O manual do private equity em campo
A nomeação de Berg é o sinal mais explícito dessa mudança. Em sua apresentação, o novo comissário citou sua experiência em private equity como fator decisivo para sua escolha, destacando conceitos como “senso de urgência”, “alinhar pessoas em torno de um objetivo comum” e “experiência em governança”. É a linguagem de um memorando de investimento aplicada à gestão de uma liga esportiva. A lógica é tratar a MLS e seus clubes como um portfólio de ativos a ser otimizado para o crescimento.
Essa mentalidade já está em prática. Um acordo firmado em abril entre a MLS e a KKR criou uma joint venture para gerenciar centralmente os direitos comerciais da maioria dos clubes da MLS NEXT Pro, a liga de desenvolvimento. A estrutura é um clássico do private equity: as operações de futebol (vistas como um centro de custo) ficam com os times, enquanto a nova entidade, controlada por especialistas em finanças, assume as funções que geram receita. O objetivo é escalar o retorno sobre o investimento, não necessariamente o desempenho em campo.

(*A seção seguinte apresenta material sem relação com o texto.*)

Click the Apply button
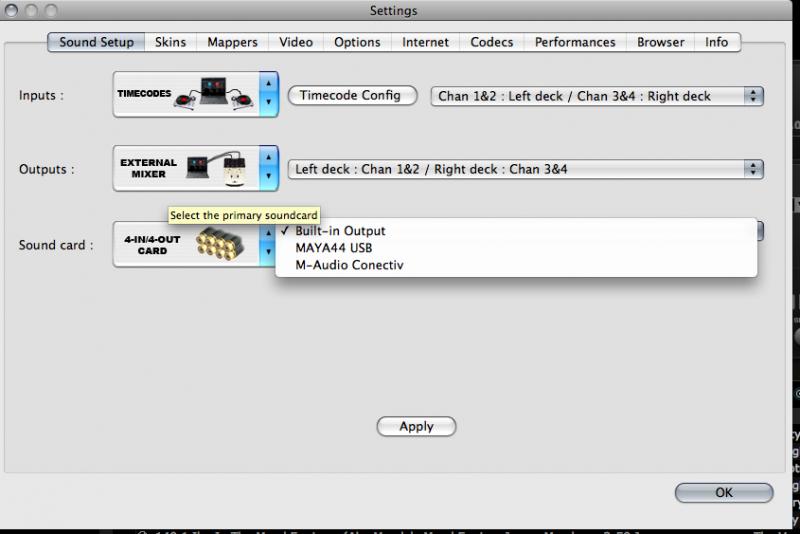 click(416, 426)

A nova governança dos donos da bola
O comissário que deixa o cargo, Don Garber, relembrou um conselho que recebeu no início de sua gestão: “mantenha os donos que te odeiam longe daqueles que estão indecisos”. Segundo ele, isso não se aplica mais à liga atual, cujos proprietários estariam mais “alinhados”. A leitura aqui é que esse alinhamento não é fruto de paixão, mas de uma convergência de interesses financeiros, impulsionada pela chegada de investidores institucionais como Apollo, Ares e KKR. O antigo bilionário, dono de um time por prestígio, dá lugar ao gestor de fundos, que busca retornos mensuráveis.
Apesar das tentativas de tranquilizar o mercado, afirmando que o private equity em ligas esportivas tem poder limitado, a nomeação de Berg para o cargo máximo da MLS contradiz essa narrativa. A influência de Wall Street transcendeu o papel de mero fornecedor de capital minoritário. Com um dos seus no comando, o setor financeiro não tem mais apenas um assento na mesa; ele agora é o chefe da mesa, ditando a pauta, o ritmo e as regras do jogo.
O influxo de capital e expertise de gestão promete acelerar a profissionalização e o valor comercial do futebol nos EUA. A questão que permanece em aberto é se a busca incessante por eficiência e retorno financeiro, típica do private equity, é compatível com a construção de uma cultura esportiva, um processo de natureza orgânica e de longo prazo. O jogo, agora, acontece tanto no gramado quanto nas planilhas.